Stucks on 8gpu training setting


I am using Pytorch Lightning Framework to train the Text to Text Transformer model (google/mt5-base at main).

I trained them on 1, 4, 5, 8 gpu environment using DDP.
However, all of 8gpu and 5gpu training attempts, are stuck and failed at a specific point in a specific epoch (54).

This is the last log before stuck, as it seems, its end of an epoch, so I assume that training is stuck due to data loading for next epoch in 8gpu or 5gpu environment.

This issue also occurred regardless of num_worker in DataLoader or different batch_size (32, 16)

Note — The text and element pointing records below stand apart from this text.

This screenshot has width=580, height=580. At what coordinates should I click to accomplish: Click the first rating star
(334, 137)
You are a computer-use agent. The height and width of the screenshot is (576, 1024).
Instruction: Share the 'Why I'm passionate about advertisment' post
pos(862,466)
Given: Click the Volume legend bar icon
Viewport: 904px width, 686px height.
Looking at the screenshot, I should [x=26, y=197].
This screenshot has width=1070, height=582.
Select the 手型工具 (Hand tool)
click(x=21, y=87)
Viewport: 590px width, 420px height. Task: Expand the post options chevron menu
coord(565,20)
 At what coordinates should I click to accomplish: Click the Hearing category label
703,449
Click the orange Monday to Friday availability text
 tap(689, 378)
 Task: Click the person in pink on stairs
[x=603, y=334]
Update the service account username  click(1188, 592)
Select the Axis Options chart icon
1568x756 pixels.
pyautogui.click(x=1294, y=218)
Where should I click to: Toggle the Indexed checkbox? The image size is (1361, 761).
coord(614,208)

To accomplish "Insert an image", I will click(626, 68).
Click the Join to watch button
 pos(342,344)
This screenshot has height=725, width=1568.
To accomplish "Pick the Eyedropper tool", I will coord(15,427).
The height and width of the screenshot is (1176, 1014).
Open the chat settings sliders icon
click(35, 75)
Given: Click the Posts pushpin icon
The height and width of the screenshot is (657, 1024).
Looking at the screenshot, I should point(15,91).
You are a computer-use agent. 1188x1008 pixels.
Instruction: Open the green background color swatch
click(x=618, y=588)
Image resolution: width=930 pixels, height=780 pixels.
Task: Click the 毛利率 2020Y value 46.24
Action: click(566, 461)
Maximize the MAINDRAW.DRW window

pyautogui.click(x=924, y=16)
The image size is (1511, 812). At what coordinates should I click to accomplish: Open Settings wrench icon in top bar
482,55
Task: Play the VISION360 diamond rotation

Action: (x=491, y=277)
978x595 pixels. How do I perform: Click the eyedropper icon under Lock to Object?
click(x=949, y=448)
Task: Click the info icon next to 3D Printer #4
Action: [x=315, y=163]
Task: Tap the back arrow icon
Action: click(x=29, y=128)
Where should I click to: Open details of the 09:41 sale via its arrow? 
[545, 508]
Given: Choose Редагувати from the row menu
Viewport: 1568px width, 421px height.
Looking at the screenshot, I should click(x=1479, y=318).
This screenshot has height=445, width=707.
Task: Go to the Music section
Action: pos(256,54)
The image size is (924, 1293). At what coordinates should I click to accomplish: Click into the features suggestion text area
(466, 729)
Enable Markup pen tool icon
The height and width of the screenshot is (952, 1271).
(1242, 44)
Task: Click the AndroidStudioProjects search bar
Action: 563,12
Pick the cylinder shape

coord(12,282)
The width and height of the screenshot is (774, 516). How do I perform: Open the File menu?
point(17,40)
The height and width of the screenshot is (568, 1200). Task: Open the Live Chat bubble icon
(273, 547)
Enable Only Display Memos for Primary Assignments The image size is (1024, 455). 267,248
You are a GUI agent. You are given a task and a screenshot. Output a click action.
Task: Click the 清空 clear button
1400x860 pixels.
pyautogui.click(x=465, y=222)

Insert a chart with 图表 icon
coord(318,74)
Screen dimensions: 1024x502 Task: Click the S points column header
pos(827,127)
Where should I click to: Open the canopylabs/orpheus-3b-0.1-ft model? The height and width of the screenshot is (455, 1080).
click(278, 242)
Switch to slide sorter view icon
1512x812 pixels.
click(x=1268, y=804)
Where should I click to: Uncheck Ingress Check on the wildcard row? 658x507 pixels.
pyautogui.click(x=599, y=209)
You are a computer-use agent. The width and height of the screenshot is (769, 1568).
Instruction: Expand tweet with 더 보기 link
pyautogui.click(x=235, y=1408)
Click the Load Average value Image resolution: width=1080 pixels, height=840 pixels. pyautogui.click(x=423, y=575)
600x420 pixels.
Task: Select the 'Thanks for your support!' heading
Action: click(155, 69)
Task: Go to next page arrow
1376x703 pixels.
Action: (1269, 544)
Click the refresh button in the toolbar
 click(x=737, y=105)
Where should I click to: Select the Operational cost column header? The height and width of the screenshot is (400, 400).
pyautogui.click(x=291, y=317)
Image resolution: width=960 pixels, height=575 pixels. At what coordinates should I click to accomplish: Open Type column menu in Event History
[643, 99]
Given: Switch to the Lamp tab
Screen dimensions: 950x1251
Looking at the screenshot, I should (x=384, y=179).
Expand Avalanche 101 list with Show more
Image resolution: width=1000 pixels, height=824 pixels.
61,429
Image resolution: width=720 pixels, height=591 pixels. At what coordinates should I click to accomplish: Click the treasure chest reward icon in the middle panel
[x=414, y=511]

Epoch 54: 100%|█████████▉| 2921/2931 [43:38<00:08,  1.12it/s, loss=.., v_num=0]
Epoch 54: 100%|█████████▉| 2925/2931 [43:41<00:05,  1.12it/s, loss=.., v_num=0]
Validating:  99%|█████████▉| 280/282 [02:32<00:01,  1.59it/s]e[A
Epoch 54: 100%|██████████| 2931/2931 [44:01<00:00,  1.11it/s, loss=.., v_num=0]

Any comment or suggestion would be appreciated.

Thank you.

(Note: I posted this question to the Pytorch Forum. since I used Pytorch Lightning, I also post question to here.)